When the focus is on grades, the importance is assumed to be about performance rather than understanding. Teachers are doing their best, but they are also bound by state exams and preparation. Parents, however, can focus on understanding at a one-to-one level. Here is where you can stand in the gap to help your child overcome learning obstacles or genuinely encourage value in the learning process.


Simple conversations on the way home from school, at the dinner table, or during bedtime routines can reveal what excites your child, what challenges they face, and where the child could use additional support.


  1. Turn Everyday Activities into Learning Opportunities
Woman holds a young girl while selecting bananas in a grocery store produce aisle, both looking focused and calm.

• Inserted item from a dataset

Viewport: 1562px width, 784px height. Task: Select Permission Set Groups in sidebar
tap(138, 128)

Education does not stop once the school bell rings and the child leaves the school campus. Everyday life brings education and from these ordinary tasks there can be lessons implemented to hone in life skills, reading, and math skills.


A trip to H-E-B can become a lesson in budgeting by involving your children in planning for meals, prices, and seeing it all play out at the store. Cooking can involve practical use of fractions through measurements. Gardening can introduce science concepts while road trips can become history lessons. Children learn best when they can connect knowledge to real life.

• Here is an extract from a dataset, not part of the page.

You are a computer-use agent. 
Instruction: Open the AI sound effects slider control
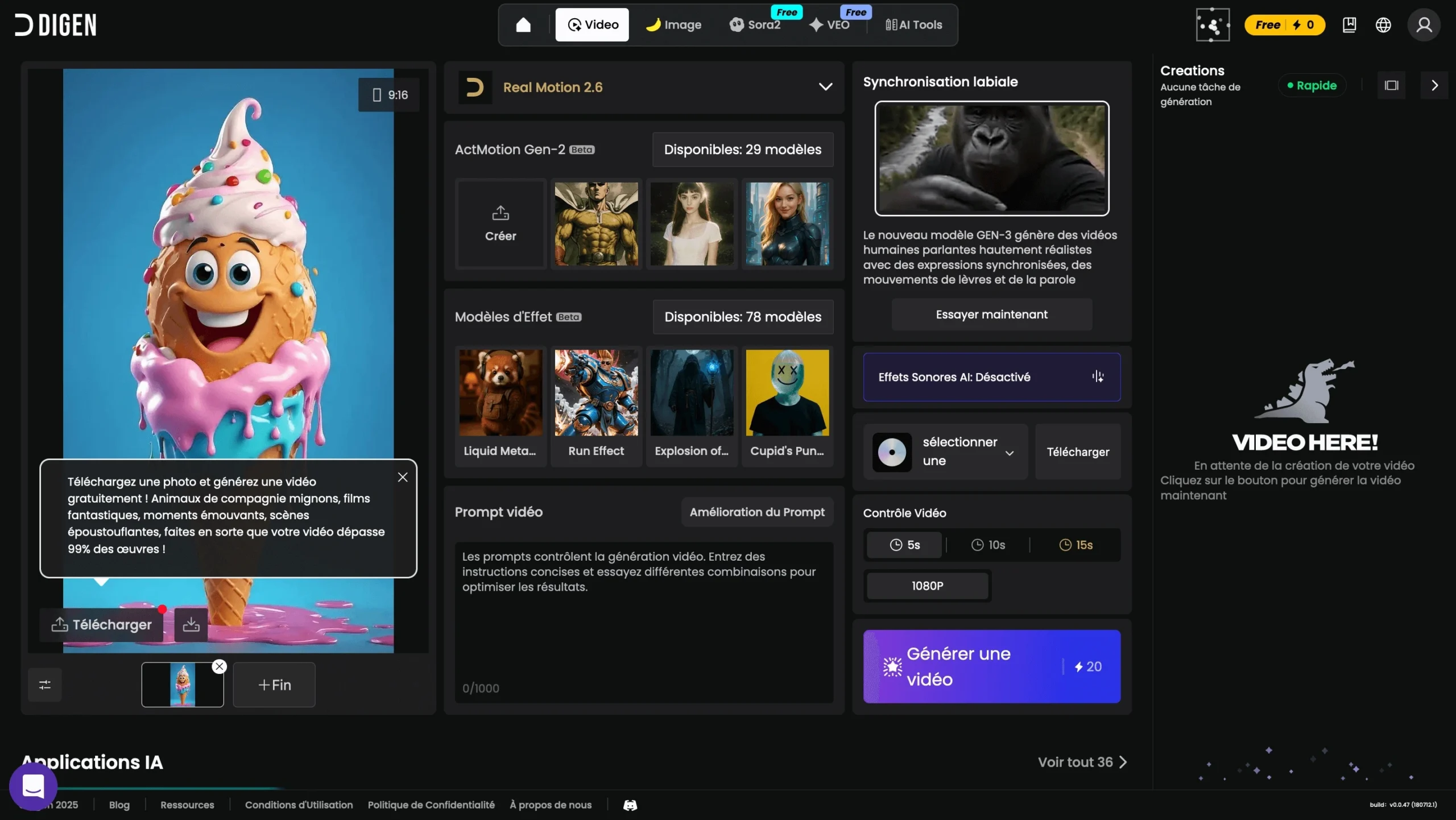[1098, 376]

You can create countless opportunities to make those connections each and every day.


  1. Build a Culture of Curiosity at Home
Child paints an orange shape on a bear coloring sheet at a wooden table, with a paint cup nearby.

We are all naturally curious creations, and children are the exaggerated version of this. As a child grows, so does their natural ability to want to understand the world around them. Schools have moments to explore some of the world, but at home, children are exposed to much more where their imagination can take flight.


Questions like: Why is the moon round? How do plants grow? What makes an airplane fly? How did San Antonio become a city? Instead of providing the answers, parents can lean into this curiosity. Run small science experiments, take the child to the library and read about it to find the answers, write a short story about what you found, or even make storybook puppets to act it out.


Curiosity is the foundation of education. I'm sure Isaac Newton may have been very curious as to why an apple fell from the tree to ask about the idea of gravity. At home, you can create a welcoming environment for questions and model what it takes to learn about such things.


Learning can be exciting rather than a task to be completed.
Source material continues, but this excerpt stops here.